Art has a healing power. It has a positive impact on people’s health, and benefits people not only in case of mental problems, as many believe, but also in case of physical problems.

Based on this conviction a partnership between the Montreal Museum of Fine Arts and the Francophone Association of Doctors in Canada (Médecins francophones du Canada) is born. Together they have launched a project: associated doctors can prescribe their patients free visits to the museum as therapy.

It is a pilot project, which started last November and will last 1 year, during which the doctors members of the association will be able to issue up to 50 prescriptions that each guarantee a free visit to the museum for the patient and his/her family, 4 people in total (two of whom are boys/girls up to 17 years old)

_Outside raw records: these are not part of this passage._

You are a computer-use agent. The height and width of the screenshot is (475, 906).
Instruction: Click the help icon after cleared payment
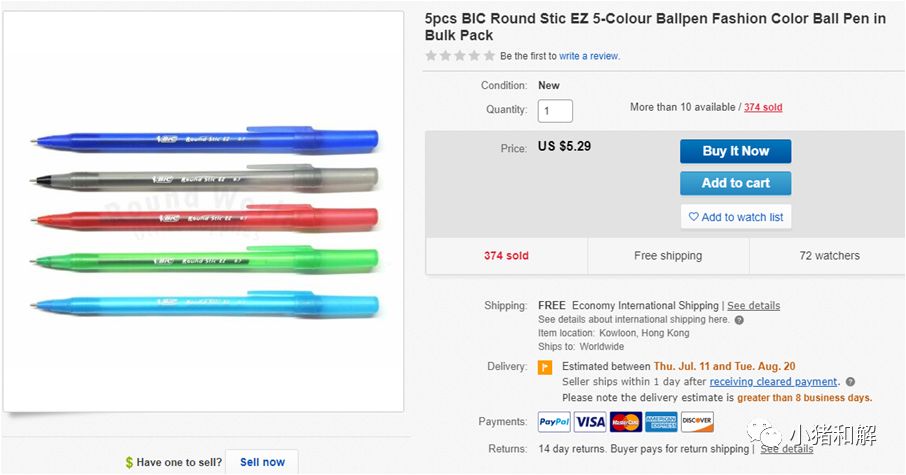850,382
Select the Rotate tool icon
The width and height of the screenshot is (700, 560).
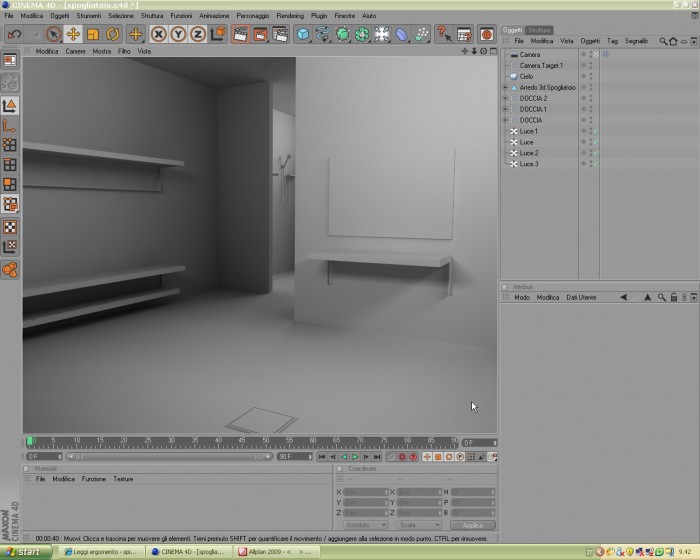pos(112,34)
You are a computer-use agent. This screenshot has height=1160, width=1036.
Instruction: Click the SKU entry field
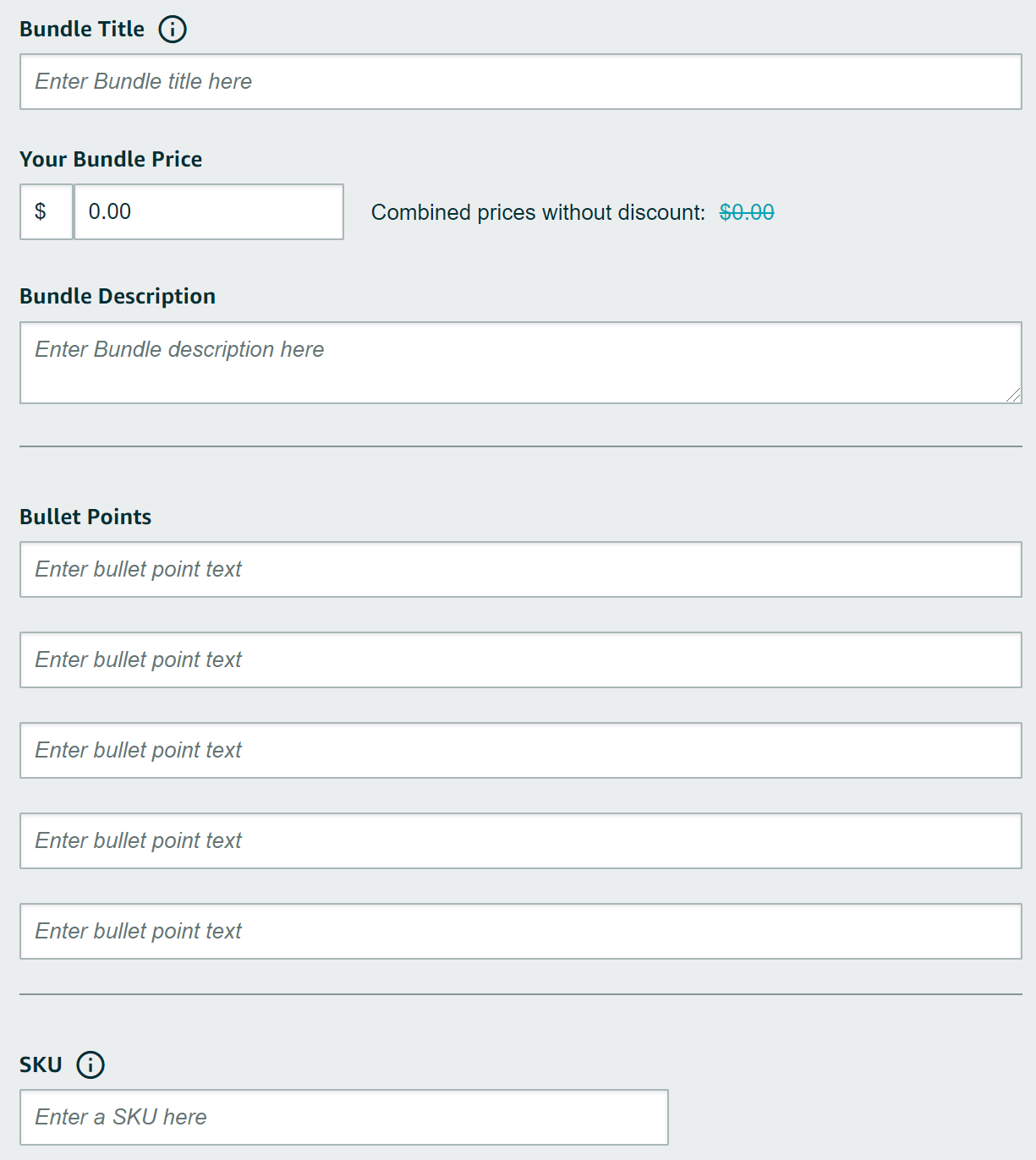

The "neutral, beautiful, inspiring space" of a museum can boost mood, improve wellbeing, and give patients a chance to explore experiences and senses outside of their illness

Nathalie Bondil, Montreal Museum of Fine Arts’ director general

«Appreciate art with loved ones is key to the cure», says Nathalie Bondil, Montreal Museum of Fine Arts’ director general, who explains: «The neutral, beautiful, inspiring space of a museum can boost mood, improve wellbeing, and give patients a chance to explore experiences and senses outside of their illness». Bondil explains that, if the initiative is successful, it can be replicated in other museums in the world.

«It’s been 20 years since the museum has been working with the medical community in art therapy projects, but it’s the first time that doctors can prescribe art visits as cure», explains Thomas Bastien, education director at Montreal Museum of Fine Arts.

It's so rare in medicine that you prescribe something and you do not need to worry about all those side-effects or interactions with other medication

Hélène Boyer, vice-president of Médecins francophones du Canada

The prescription of the visits to the museum as complementary therapy to traditional medical treatments is a revolution: the project in Montreal is the first such initiative in the world.

«It's so rare in medicine that you prescribe something and you do not need to worry about all those side-effects or interactions with other medication», says Hélène Boyer, vice-president of Médecins francophones du Canada. Doctor Boyer also explains that, among the various benefits of art, there is also the fact that «it can cause a release of hormones, that is otherwise difficult to attain for those with chronic pain who have trouble maintaining regular physical activity».

During the course of the year the doctors will verify if there are changes in the conditions of their patients, and at the end of the pilot project, in a year, they will write a report with their own conclusions.